### DIRECTIONS
Copy out every line of the records below that contains the string "Where". Case counts.

### SUPPLIED MATERIAL
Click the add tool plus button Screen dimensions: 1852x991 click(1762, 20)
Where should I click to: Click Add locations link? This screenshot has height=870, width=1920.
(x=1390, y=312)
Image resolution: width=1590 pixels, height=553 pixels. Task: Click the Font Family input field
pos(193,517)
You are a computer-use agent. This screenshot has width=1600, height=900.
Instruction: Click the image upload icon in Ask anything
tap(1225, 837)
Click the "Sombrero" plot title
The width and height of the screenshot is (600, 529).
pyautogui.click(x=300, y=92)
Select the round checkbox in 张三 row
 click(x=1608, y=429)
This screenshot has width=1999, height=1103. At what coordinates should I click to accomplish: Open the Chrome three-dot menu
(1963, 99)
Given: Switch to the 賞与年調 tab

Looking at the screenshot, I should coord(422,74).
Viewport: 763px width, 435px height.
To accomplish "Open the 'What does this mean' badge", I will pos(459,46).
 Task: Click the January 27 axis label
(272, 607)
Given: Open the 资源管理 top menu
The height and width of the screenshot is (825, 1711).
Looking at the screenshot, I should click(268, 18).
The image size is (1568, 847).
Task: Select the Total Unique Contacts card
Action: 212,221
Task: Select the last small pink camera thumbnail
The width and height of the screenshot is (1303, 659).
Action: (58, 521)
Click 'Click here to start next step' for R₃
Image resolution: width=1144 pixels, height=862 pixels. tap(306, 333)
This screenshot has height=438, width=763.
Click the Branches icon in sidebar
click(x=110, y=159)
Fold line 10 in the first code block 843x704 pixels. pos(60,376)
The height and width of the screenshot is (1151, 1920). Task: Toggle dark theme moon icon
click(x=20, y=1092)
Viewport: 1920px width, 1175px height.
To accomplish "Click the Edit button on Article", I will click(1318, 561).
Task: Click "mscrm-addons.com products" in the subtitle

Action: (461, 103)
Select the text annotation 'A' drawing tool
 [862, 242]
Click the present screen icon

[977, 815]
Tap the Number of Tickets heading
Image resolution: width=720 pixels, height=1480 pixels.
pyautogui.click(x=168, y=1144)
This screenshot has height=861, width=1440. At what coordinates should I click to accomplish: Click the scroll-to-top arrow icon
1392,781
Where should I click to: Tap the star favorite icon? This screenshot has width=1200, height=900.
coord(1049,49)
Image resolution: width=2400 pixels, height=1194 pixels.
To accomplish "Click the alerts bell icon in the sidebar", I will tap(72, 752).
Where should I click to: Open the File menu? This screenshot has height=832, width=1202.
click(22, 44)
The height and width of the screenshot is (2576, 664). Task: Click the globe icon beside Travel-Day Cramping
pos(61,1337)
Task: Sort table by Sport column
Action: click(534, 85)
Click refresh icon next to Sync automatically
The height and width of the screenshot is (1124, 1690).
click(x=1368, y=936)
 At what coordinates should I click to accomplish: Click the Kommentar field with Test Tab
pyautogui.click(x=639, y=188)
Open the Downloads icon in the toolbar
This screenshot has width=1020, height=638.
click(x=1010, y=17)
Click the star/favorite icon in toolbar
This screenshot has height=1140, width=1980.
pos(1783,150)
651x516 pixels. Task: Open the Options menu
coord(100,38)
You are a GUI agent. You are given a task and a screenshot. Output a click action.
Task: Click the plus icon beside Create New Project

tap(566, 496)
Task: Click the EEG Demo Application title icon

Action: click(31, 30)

### THE COMPLETED TASK
Where should I click to: Click Add locations link? This screenshot has height=870, width=1920.
Where should I click to: Tap the star favorite icon? This screenshot has width=1200, height=900.
Where should I click to: Open the File menu? This screenshot has height=832, width=1202.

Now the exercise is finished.